▶ Element and text position data:

----------

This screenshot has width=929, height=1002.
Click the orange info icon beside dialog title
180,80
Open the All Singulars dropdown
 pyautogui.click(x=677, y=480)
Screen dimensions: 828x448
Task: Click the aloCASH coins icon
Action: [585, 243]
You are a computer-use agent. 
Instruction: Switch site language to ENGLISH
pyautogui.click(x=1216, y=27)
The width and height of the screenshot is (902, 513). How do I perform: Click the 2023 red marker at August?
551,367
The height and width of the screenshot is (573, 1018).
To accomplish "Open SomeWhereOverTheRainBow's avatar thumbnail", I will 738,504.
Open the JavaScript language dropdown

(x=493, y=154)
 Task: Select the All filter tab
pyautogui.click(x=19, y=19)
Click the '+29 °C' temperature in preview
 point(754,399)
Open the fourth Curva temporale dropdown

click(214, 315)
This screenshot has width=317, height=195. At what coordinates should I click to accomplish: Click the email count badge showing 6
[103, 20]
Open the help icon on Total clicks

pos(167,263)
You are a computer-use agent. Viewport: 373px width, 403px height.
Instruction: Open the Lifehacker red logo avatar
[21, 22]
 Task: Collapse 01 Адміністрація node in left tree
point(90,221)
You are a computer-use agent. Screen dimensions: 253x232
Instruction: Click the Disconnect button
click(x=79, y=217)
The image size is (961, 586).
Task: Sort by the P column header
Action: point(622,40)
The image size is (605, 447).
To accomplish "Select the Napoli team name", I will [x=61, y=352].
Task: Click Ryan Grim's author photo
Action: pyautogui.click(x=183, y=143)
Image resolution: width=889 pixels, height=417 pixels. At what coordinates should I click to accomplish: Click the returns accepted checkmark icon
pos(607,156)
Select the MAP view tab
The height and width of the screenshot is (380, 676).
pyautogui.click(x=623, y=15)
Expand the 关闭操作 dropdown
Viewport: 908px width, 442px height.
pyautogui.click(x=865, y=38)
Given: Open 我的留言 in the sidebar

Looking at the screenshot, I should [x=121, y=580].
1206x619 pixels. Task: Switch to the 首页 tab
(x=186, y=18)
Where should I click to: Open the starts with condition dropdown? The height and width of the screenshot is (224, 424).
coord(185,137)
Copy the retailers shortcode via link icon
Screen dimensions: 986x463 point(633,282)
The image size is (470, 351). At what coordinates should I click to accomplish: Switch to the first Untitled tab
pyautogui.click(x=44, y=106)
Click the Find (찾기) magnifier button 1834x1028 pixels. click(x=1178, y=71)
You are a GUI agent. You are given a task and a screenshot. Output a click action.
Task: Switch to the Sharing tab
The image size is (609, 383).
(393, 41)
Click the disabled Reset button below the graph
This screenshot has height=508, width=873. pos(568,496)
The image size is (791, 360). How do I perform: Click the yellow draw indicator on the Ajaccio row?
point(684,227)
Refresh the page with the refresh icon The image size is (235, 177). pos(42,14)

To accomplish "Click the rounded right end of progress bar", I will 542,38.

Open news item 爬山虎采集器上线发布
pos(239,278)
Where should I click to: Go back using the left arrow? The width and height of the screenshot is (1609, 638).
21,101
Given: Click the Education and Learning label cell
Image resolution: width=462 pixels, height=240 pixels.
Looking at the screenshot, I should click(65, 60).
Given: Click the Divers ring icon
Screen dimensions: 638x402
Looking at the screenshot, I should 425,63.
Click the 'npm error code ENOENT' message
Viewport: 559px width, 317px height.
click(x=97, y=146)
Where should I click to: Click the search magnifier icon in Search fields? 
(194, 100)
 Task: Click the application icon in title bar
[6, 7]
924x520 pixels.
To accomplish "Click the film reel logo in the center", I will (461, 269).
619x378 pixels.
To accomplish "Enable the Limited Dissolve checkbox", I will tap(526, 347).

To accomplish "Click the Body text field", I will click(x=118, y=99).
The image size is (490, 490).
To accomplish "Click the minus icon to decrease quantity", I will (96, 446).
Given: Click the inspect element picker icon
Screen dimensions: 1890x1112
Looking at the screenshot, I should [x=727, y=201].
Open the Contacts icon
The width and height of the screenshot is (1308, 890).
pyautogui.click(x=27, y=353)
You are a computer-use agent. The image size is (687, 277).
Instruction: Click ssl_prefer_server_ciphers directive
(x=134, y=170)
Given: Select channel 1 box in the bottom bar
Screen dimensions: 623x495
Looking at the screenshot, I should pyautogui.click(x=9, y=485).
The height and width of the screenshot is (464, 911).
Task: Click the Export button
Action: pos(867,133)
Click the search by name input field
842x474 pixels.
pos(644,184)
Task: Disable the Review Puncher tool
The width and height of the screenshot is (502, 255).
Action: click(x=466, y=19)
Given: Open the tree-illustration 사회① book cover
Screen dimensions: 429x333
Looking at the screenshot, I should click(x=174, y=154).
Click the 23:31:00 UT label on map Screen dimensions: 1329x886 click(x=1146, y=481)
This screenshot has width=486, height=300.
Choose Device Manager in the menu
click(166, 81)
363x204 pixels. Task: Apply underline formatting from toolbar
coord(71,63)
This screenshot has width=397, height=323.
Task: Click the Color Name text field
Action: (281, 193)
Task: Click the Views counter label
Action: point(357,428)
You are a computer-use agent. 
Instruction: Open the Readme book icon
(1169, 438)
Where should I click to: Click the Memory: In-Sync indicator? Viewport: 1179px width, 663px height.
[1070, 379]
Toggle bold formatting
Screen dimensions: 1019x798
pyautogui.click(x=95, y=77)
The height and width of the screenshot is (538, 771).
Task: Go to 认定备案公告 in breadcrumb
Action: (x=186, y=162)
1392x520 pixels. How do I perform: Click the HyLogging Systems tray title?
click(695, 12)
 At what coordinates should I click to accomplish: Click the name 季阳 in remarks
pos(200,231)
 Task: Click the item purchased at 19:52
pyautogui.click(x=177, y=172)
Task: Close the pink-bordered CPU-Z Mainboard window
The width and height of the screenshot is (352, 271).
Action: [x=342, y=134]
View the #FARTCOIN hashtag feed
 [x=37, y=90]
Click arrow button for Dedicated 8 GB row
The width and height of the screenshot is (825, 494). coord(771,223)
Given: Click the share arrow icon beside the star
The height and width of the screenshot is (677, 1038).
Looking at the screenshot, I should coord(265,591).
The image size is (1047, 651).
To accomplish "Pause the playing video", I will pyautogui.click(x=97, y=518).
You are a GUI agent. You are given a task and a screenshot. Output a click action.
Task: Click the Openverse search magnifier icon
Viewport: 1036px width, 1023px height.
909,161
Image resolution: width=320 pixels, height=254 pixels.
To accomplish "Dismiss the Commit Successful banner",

----------

Return the lines of the listing verbatim, everything from the line containing "Click arrow button for Dedicated 8 GB row" down to the end of the listing.

Click arrow button for Dedicated 8 GB row
The width and height of the screenshot is (825, 494). coord(771,223)
Given: Click the share arrow icon beside the star
The height and width of the screenshot is (677, 1038).
Looking at the screenshot, I should coord(265,591).
The image size is (1047, 651).
To accomplish "Pause the playing video", I will pyautogui.click(x=97, y=518).
You are a GUI agent. You are given a task and a screenshot. Output a click action.
Task: Click the Openverse search magnifier icon
Viewport: 1036px width, 1023px height.
909,161
Image resolution: width=320 pixels, height=254 pixels.
To accomplish "Dismiss the Commit Successful banner",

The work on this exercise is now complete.